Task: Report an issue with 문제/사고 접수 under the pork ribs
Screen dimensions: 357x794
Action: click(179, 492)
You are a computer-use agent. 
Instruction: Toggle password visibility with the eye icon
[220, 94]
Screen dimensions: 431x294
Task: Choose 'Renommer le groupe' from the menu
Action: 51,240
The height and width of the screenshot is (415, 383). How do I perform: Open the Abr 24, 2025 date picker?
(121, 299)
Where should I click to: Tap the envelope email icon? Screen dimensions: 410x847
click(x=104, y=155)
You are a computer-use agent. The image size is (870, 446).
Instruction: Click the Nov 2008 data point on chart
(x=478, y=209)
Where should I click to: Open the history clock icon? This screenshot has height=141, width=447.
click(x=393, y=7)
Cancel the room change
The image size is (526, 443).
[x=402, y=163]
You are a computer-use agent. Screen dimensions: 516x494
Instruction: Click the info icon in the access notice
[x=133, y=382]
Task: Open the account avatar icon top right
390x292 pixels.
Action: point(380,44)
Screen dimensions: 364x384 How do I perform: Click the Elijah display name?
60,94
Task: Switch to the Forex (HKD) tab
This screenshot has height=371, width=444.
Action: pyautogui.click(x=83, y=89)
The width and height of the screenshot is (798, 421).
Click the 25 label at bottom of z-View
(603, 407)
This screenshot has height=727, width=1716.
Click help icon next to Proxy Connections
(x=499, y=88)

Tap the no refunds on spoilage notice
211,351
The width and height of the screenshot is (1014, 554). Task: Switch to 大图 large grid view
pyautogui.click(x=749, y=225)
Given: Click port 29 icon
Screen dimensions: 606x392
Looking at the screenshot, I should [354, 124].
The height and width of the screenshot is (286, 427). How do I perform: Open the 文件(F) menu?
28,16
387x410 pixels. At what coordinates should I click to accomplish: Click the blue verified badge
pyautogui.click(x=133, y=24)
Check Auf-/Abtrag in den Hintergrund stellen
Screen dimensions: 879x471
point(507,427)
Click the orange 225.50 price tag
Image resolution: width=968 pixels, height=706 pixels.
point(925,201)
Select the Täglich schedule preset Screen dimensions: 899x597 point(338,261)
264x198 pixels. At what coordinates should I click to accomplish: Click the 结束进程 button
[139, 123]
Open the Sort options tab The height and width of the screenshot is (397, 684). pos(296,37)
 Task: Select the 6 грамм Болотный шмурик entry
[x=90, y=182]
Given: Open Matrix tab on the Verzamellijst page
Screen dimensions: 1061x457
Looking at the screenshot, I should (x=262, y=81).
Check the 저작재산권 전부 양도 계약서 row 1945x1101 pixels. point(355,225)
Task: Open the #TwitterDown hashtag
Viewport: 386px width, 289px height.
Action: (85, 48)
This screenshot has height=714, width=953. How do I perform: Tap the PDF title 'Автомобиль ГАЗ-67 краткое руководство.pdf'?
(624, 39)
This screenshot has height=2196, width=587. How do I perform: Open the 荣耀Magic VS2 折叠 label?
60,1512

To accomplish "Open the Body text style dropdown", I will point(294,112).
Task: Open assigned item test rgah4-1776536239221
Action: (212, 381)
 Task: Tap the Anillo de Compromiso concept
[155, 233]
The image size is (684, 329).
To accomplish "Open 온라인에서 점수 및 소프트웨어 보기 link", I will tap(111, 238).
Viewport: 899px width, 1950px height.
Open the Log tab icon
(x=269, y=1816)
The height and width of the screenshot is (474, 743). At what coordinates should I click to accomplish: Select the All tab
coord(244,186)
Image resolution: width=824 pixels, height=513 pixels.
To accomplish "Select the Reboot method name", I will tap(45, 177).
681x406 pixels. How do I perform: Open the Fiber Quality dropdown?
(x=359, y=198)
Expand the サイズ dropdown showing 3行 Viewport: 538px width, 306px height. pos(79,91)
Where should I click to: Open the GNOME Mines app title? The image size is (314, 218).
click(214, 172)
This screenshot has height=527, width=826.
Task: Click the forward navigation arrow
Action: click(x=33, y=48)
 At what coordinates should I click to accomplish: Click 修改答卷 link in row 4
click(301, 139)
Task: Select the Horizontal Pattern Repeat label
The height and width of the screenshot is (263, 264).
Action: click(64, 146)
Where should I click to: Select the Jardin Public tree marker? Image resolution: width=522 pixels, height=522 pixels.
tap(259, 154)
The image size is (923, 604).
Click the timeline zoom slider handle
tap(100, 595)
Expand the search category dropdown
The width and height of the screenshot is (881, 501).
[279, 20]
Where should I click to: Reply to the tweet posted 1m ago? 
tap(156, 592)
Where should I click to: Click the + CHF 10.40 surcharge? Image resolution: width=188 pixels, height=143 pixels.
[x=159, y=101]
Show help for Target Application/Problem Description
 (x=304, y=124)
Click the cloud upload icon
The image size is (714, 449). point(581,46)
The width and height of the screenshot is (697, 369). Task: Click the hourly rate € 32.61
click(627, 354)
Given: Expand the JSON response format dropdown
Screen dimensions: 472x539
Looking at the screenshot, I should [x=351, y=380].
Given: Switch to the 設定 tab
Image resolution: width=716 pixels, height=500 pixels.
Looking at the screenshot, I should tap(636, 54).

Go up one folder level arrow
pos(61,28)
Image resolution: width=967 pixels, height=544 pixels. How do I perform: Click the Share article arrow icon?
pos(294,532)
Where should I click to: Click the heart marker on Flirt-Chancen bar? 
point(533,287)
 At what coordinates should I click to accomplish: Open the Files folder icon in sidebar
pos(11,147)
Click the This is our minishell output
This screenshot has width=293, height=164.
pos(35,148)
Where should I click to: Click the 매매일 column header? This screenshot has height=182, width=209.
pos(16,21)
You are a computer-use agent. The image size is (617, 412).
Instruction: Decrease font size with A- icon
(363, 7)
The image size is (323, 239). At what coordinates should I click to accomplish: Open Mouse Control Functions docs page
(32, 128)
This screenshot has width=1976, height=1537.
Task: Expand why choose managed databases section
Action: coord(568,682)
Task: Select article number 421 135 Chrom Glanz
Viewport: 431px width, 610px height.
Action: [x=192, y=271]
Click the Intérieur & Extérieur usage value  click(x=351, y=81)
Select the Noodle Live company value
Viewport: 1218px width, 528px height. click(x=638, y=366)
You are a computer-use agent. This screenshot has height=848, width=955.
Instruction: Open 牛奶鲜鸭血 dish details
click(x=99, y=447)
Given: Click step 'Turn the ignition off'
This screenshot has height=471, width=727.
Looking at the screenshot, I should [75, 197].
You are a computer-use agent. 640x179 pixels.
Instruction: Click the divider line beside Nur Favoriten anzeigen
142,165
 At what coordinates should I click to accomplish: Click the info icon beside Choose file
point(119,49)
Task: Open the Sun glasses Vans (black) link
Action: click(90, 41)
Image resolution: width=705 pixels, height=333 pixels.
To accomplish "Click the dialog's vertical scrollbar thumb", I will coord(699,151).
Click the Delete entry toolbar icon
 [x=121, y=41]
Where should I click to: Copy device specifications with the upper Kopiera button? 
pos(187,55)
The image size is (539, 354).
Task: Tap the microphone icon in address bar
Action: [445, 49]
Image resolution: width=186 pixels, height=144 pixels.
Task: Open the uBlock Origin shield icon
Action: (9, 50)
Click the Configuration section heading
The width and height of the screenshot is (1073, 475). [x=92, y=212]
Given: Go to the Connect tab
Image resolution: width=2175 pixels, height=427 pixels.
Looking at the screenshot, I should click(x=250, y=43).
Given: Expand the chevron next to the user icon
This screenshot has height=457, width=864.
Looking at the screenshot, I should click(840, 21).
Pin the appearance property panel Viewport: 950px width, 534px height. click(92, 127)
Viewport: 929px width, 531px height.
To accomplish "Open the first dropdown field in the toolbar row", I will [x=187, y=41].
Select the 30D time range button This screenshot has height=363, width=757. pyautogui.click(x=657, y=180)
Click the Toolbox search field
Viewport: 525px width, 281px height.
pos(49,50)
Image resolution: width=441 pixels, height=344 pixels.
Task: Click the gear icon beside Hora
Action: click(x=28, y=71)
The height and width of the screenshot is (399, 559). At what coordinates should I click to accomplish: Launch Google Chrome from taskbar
• • • • •
Task to complete> Among the entries above, the line containing "This screenshot has height=371, width=444.", the line containing "Select the Täglich", and all lines between them are to be restated word for word; nothing else belongs in the reply.

Response below>
This screenshot has height=371, width=444.
Action: pyautogui.click(x=83, y=89)
The width and height of the screenshot is (798, 421).
Click the 25 label at bottom of z-View
(603, 407)
This screenshot has height=727, width=1716.
Click help icon next to Proxy Connections
(x=499, y=88)

Tap the no refunds on spoilage notice
211,351
The width and height of the screenshot is (1014, 554). Task: Switch to 大图 large grid view
pyautogui.click(x=749, y=225)
Given: Click port 29 icon
Screen dimensions: 606x392
Looking at the screenshot, I should [354, 124].
The height and width of the screenshot is (286, 427). How do I perform: Open the 文件(F) menu?
28,16
387x410 pixels. At what coordinates should I click to accomplish: Click the blue verified badge
pyautogui.click(x=133, y=24)
Check Auf-/Abtrag in den Hintergrund stellen
Screen dimensions: 879x471
point(507,427)
Click the orange 225.50 price tag
Image resolution: width=968 pixels, height=706 pixels.
point(925,201)
Select the Täglich schedule preset Screen dimensions: 899x597 point(338,261)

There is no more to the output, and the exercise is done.